--- Dataset records ---

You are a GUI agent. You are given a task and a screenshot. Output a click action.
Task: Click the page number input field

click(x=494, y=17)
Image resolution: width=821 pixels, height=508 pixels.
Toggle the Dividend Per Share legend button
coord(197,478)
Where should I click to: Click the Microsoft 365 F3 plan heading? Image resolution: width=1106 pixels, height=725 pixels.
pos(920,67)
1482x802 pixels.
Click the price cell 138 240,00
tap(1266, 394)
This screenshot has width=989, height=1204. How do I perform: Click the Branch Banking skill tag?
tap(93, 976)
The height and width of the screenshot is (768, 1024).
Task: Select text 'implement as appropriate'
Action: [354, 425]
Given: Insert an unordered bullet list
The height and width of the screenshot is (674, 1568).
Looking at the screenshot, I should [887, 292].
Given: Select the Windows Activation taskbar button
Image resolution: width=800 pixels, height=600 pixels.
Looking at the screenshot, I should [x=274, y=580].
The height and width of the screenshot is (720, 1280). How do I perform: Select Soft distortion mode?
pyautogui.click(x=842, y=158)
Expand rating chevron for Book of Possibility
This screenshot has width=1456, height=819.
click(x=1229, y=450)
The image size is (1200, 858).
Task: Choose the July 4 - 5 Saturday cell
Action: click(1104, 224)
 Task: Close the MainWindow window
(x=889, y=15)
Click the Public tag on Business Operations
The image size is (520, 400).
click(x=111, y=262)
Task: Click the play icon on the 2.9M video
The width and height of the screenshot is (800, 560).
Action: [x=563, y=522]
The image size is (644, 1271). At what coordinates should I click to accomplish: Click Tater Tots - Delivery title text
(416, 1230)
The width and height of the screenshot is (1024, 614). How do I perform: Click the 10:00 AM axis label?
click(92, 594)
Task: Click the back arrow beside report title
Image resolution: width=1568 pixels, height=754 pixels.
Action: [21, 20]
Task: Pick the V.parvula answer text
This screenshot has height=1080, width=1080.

---

= Problem requirements =
Would you copy each line of the data exactly as it appears above?

= Result =
You are a GUI agent. You are given a task and a screenshot. Output a click action.
Task: Click the page number input field

click(x=494, y=17)
Image resolution: width=821 pixels, height=508 pixels.
Toggle the Dividend Per Share legend button
coord(197,478)
Where should I click to: Click the Microsoft 365 F3 plan heading? Image resolution: width=1106 pixels, height=725 pixels.
pos(920,67)
1482x802 pixels.
Click the price cell 138 240,00
tap(1266, 394)
This screenshot has width=989, height=1204. How do I perform: Click the Branch Banking skill tag?
tap(93, 976)
The height and width of the screenshot is (768, 1024).
Task: Select text 'implement as appropriate'
Action: [354, 425]
Given: Insert an unordered bullet list
The height and width of the screenshot is (674, 1568).
Looking at the screenshot, I should [887, 292].
Given: Select the Windows Activation taskbar button
Image resolution: width=800 pixels, height=600 pixels.
Looking at the screenshot, I should [x=274, y=580].
The height and width of the screenshot is (720, 1280). How do I perform: Select Soft distortion mode?
pyautogui.click(x=842, y=158)
Expand rating chevron for Book of Possibility
This screenshot has width=1456, height=819.
click(x=1229, y=450)
The image size is (1200, 858).
Task: Choose the July 4 - 5 Saturday cell
Action: click(1104, 224)
 Task: Close the MainWindow window
(x=889, y=15)
Click the Public tag on Business Operations
The image size is (520, 400).
click(x=111, y=262)
Task: Click the play icon on the 2.9M video
The width and height of the screenshot is (800, 560).
Action: [x=563, y=522]
The image size is (644, 1271). At what coordinates should I click to accomplish: Click Tater Tots - Delivery title text
(416, 1230)
The width and height of the screenshot is (1024, 614). How do I perform: Click the 10:00 AM axis label?
click(92, 594)
Task: Click the back arrow beside report title
Image resolution: width=1568 pixels, height=754 pixels.
Action: [21, 20]
Task: Pick the V.parvula answer text
This screenshot has height=1080, width=1080.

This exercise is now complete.